Categories: Summer Of Code | Contributing

SummerOfCode2007Ideas

Contents

[edit] Google Summer of Code 2007

MySQL intends in participating in our first Google Summer of Code 2007.

If you're applying, please look at the Application Template. We will then assign an appropriate mentor to your project, upon it being successful. If you have any queries, please don't hesitate to contact the Project Administrator Colin Charles (colin@mysql.com) or the community team at community@mysql.com.

We also have a cool logo to go with it - look to your left, that's Sakila hacking by the beach!

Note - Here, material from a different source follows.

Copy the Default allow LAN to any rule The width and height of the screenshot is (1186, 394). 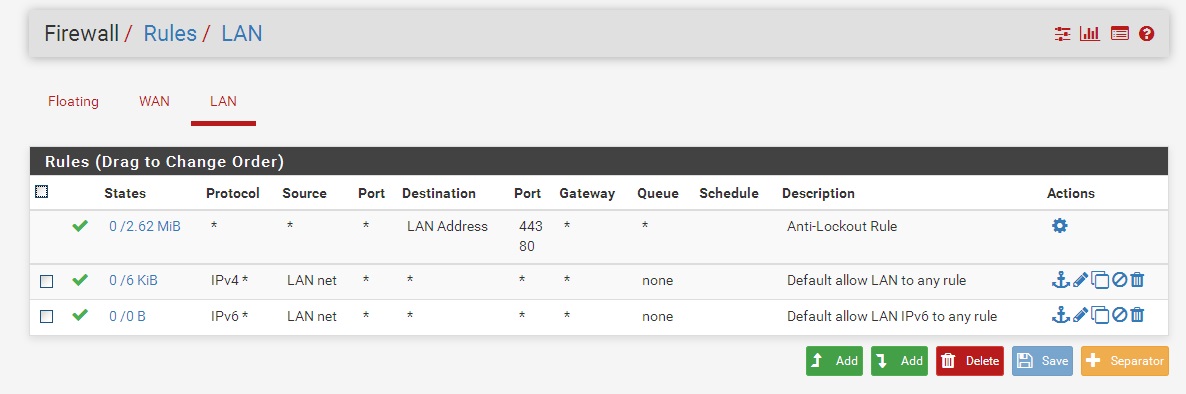(1100, 281)
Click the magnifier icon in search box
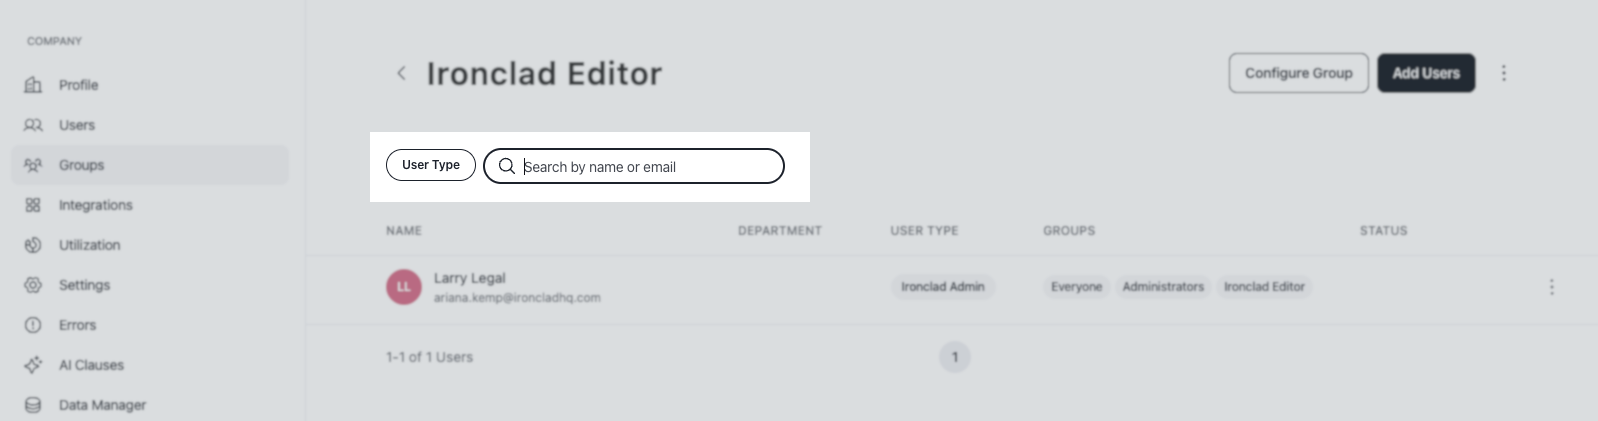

Here are some projects we think are relevant that you'll find a lot of interest in doing. If you'd like it to be a little free form, we've also got worklog and priority requested bugs for you to look at!

[edit] Ideas

Upon successfully completeing an idea/task, these features will end up in the next alpha community tree!

[edit] Test Suite Development

mysql-test-run.pl and mysqltest (that it uses) makes it impossible to write certain types of tests and largely relies on static tests (not dynamically generated but verifyable data, tables etc).

A good task would be to start development of an set of tools similar to the HUGO classes used in testing MySQL Cluster, but generically for the MySQL Server.

Some people think that "Part of the challenge is that the extended tools should be backward compatible." I do not. Ignore any compatibility and just make something that totally rocks (and finds bugs).

Mentor: StewartSmith

[edit] Test case development

MySQL has an excellent test suite, but it could further be extended.

[edit] Code coverage improvement

MySQL regression test suite code coverage is high, but it could be better. Improving the coverage means creating tests that will solicit parts of code currently not activated by the regular tests.

[edit] System Tests - Load Tests and Long-Running Tests

Countless business and projects use MySQL as a back-end. The test suite does not currently cover any real-world application deployment scenarios.

It would be nice to have a set of system tests and a framework for deploying and running such tests in both load test and long-running test configurations. We imagine that these system tests would be applications such as popular forum or blog software, or ETL and BI tools using a data warehouse from an existing business. The goal is to test MySQL and community software (server and connectors) against a realistic workload, with data and traffic as close as possible to the real world, and to be able to repeat such a test when new versions are released.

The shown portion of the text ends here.